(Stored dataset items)
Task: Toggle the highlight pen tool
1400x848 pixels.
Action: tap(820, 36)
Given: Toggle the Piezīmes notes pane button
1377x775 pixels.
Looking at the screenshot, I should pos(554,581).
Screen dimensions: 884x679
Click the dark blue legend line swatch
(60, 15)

* * *

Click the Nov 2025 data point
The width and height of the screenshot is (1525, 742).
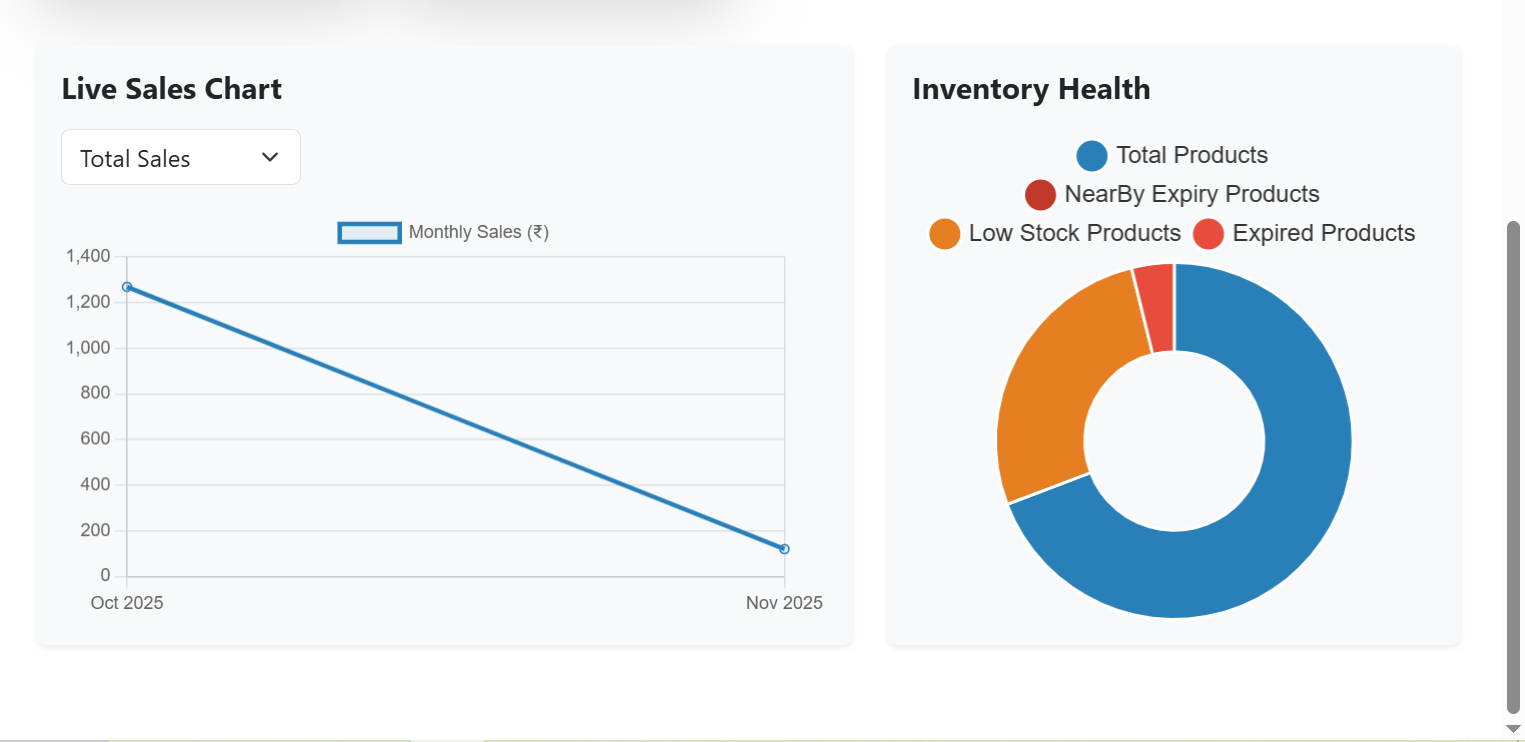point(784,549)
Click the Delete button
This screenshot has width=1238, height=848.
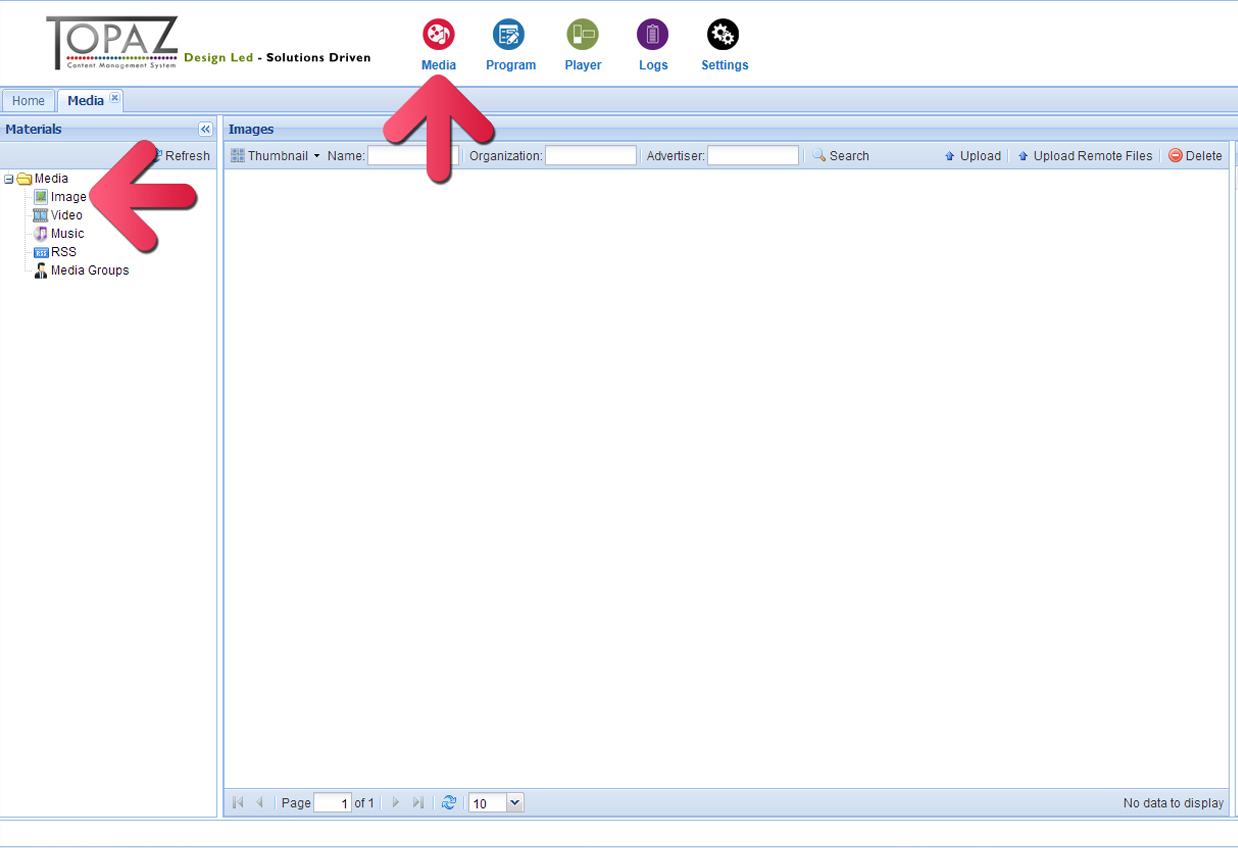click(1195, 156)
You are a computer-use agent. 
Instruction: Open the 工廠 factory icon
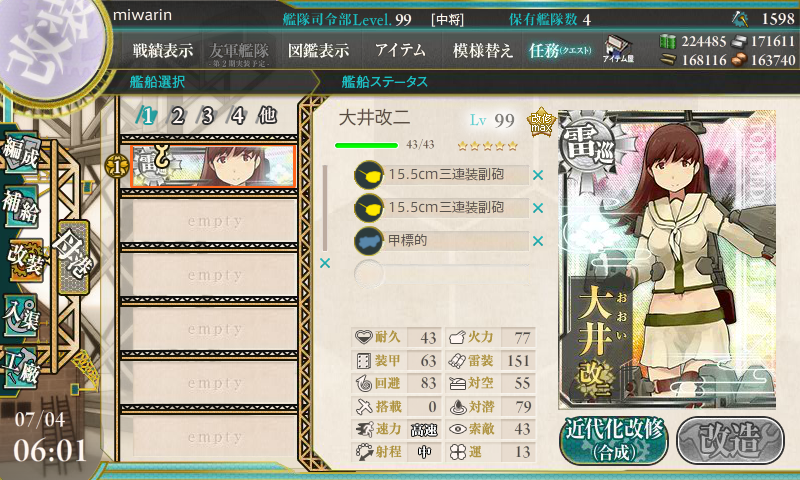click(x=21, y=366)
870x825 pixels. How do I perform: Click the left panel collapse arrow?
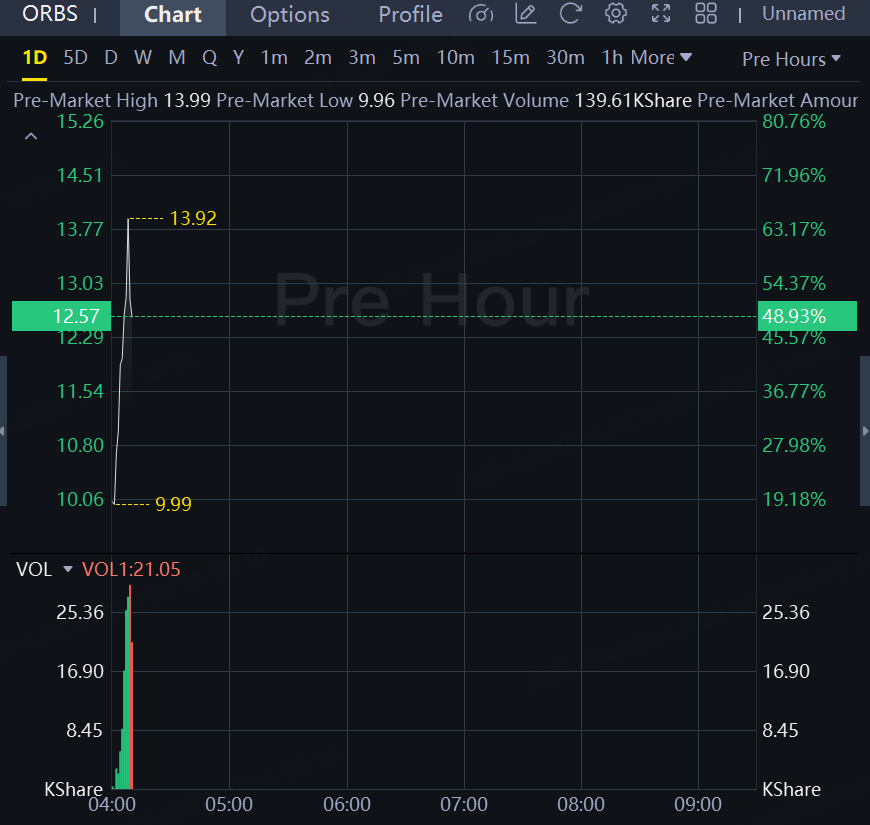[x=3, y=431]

==

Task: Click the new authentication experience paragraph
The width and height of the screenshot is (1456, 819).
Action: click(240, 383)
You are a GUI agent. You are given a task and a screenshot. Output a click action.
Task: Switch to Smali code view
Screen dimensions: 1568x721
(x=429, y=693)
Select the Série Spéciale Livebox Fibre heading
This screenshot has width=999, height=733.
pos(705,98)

== GIVEN TASK ==
Copy out the part of the material that begins with the line containing "Task: Click the" and ends with the line containing "pos(705,98)", keeping every line exactly the same and including both of those lines.

== REPLY TO THE EXERCISE ==
Task: Click the new authentication experience paragraph
The width and height of the screenshot is (1456, 819).
Action: click(240, 383)
You are a GUI agent. You are given a task and a screenshot. Output a click action.
Task: Switch to Smali code view
Screen dimensions: 1568x721
(x=429, y=693)
Select the Série Spéciale Livebox Fibre heading
This screenshot has width=999, height=733.
pos(705,98)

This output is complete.